Growing in Eden Gardens
When I returned to Detroit from Adamah, the Jewish Environmental Fellowship in 2008, I had only two things on my mind: food and Jews. Having grown up in the Detroit suburbs, I had never before grown my own food. Coming of age in a secular family that belonged to a large Reform congregation, I had never sung Jewish songs, and had never celebrated Shabbat. At Adamah, we sang at every opportunity, and felt the meaning of Shabbat through the grateful rest of our aching muscles. From the moment I returned to Detroit, this time to the urban center instead of the 3rd ring suburb of my youth, I wondered if there would be some way to lead a Jewish life as rich and grounded as life at Adamah had been. There were a few realities that allowed me to excuse this as an impossible dream.
First, most of Detroit’s Jewish population exited the city for the suburbs over the course of the 50s and 60s. Much of this exit was motivated by post-WWII upward mobility, demographic shifts, and consequent racial tension. Also, most Jewish communities I’ve known in my life have been defined by insularity and exceptionalism, which led to my belief that, because the city of Detroit is 85% black, any Jewish Renaissance within its boarders was more likely to result in gentrification than integration.

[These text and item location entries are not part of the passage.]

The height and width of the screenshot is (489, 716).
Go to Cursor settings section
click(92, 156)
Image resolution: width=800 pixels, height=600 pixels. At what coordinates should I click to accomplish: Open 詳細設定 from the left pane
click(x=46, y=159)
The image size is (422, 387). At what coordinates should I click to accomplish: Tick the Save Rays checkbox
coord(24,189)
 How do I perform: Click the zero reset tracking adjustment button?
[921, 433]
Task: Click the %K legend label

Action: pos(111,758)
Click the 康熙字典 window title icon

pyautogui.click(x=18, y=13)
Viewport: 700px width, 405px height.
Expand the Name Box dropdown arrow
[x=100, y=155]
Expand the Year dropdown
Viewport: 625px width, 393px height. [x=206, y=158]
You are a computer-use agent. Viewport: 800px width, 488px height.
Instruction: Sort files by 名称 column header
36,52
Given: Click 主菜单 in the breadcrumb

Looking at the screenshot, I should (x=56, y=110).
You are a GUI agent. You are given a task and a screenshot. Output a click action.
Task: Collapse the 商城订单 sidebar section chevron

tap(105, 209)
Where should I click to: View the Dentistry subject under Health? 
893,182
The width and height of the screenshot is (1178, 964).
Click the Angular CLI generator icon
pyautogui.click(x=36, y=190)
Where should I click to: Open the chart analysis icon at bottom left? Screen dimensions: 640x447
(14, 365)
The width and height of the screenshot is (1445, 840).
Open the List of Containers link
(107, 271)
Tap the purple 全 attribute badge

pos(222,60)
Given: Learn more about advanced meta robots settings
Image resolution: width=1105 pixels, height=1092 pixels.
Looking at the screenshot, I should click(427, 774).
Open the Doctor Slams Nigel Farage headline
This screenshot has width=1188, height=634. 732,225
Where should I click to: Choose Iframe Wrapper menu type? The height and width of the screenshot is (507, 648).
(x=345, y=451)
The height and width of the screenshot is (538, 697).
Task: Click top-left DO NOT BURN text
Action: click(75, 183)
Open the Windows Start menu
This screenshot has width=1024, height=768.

Then, I met Chava. Born Karen Knox, Chava grew up in Detroit with the knowledge that her great grandmother was a Russian Jew who married an African American in the south in the late 1800s. I met Chava in 2009, around the time when she was about a year into a ritual conversion process. By 2012, she was celebrating her bat mitzvah amidst whoops and hollers like nothing you can imagine, because, you see, Chava is the kind of person a whole lot of people can fall in love with. And over the last few years, I have become one of those people. Also in Chava’s court are her neighbors, with whom she founded a block club in 2009.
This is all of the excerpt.